---------- Records provided

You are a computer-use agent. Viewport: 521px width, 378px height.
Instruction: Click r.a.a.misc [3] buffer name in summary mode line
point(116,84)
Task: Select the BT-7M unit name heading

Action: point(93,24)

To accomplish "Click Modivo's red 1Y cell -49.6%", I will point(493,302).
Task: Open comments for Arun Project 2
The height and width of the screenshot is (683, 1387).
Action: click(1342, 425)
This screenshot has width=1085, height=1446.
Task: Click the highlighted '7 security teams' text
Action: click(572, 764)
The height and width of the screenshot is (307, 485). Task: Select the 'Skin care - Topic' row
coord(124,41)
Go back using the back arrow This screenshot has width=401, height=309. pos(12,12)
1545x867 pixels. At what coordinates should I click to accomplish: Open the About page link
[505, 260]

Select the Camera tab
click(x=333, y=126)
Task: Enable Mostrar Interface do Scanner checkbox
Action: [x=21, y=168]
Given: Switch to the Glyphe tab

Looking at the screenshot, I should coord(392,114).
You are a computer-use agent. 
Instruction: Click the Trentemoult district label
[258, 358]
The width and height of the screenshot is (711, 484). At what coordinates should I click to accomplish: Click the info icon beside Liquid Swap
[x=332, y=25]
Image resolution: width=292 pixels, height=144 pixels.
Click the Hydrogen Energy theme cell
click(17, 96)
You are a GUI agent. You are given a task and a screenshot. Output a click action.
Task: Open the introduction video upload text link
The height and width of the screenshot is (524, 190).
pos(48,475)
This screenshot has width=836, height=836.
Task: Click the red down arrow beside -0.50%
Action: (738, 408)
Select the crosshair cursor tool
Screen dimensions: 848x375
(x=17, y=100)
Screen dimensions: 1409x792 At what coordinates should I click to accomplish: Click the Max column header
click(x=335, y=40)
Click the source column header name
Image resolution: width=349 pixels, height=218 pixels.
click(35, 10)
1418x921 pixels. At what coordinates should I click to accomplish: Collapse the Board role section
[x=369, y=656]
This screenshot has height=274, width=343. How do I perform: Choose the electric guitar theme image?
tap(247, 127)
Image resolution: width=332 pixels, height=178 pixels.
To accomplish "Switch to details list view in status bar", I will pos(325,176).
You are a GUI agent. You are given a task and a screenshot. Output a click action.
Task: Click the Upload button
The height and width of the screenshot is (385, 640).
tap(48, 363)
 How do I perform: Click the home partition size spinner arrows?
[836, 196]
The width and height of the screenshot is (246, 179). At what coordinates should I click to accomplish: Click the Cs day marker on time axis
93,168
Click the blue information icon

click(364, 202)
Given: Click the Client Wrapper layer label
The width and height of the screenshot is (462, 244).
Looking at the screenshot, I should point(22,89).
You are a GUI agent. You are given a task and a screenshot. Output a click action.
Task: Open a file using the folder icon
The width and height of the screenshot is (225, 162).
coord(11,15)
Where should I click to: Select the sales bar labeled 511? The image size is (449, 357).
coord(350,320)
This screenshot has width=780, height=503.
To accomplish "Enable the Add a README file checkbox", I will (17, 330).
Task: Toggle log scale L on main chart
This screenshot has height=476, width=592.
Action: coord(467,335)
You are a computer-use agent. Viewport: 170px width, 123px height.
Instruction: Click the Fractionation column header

--------------------

## [The request]
Copy all of the material above word for word, keeping every line in its original order.

## [Solution]
You are a computer-use agent. Viewport: 521px width, 378px height.
Instruction: Click r.a.a.misc [3] buffer name in summary mode line
point(116,84)
Task: Select the BT-7M unit name heading

Action: point(93,24)

To accomplish "Click Modivo's red 1Y cell -49.6%", I will point(493,302).
Task: Open comments for Arun Project 2
The height and width of the screenshot is (683, 1387).
Action: click(1342, 425)
This screenshot has width=1085, height=1446.
Task: Click the highlighted '7 security teams' text
Action: click(572, 764)
The height and width of the screenshot is (307, 485). Task: Select the 'Skin care - Topic' row
coord(124,41)
Go back using the back arrow This screenshot has width=401, height=309. pos(12,12)
1545x867 pixels. At what coordinates should I click to accomplish: Open the About page link
[505, 260]

Select the Camera tab
click(x=333, y=126)
Task: Enable Mostrar Interface do Scanner checkbox
Action: [x=21, y=168]
Given: Switch to the Glyphe tab

Looking at the screenshot, I should coord(392,114).
You are a computer-use agent. 
Instruction: Click the Trentemoult district label
[258, 358]
The width and height of the screenshot is (711, 484). At what coordinates should I click to accomplish: Click the info icon beside Liquid Swap
[x=332, y=25]
Image resolution: width=292 pixels, height=144 pixels.
Click the Hydrogen Energy theme cell
click(17, 96)
You are a GUI agent. You are given a task and a screenshot. Output a click action.
Task: Open the introduction video upload text link
The height and width of the screenshot is (524, 190).
pos(48,475)
This screenshot has width=836, height=836.
Task: Click the red down arrow beside -0.50%
Action: (738, 408)
Select the crosshair cursor tool
Screen dimensions: 848x375
(x=17, y=100)
Screen dimensions: 1409x792 At what coordinates should I click to accomplish: Click the Max column header
click(x=335, y=40)
Click the source column header name
Image resolution: width=349 pixels, height=218 pixels.
click(35, 10)
1418x921 pixels. At what coordinates should I click to accomplish: Collapse the Board role section
[x=369, y=656]
This screenshot has height=274, width=343. How do I perform: Choose the electric guitar theme image?
tap(247, 127)
Image resolution: width=332 pixels, height=178 pixels.
To accomplish "Switch to details list view in status bar", I will pos(325,176).
You are a GUI agent. You are given a task and a screenshot. Output a click action.
Task: Click the Upload button
The height and width of the screenshot is (385, 640).
tap(48, 363)
 How do I perform: Click the home partition size spinner arrows?
[836, 196]
The width and height of the screenshot is (246, 179). At what coordinates should I click to accomplish: Click the Cs day marker on time axis
93,168
Click the blue information icon

click(364, 202)
Given: Click the Client Wrapper layer label
The width and height of the screenshot is (462, 244).
Looking at the screenshot, I should point(22,89).
You are a GUI agent. You are given a task and a screenshot. Output a click action.
Task: Open a file using the folder icon
The width and height of the screenshot is (225, 162).
coord(11,15)
Where should I click to: Select the sales bar labeled 511? The image size is (449, 357).
coord(350,320)
This screenshot has width=780, height=503.
To accomplish "Enable the Add a README file checkbox", I will (17, 330).
Task: Toggle log scale L on main chart
This screenshot has height=476, width=592.
Action: coord(467,335)
You are a computer-use agent. Viewport: 170px width, 123px height.
Instruction: Click the Fractionation column header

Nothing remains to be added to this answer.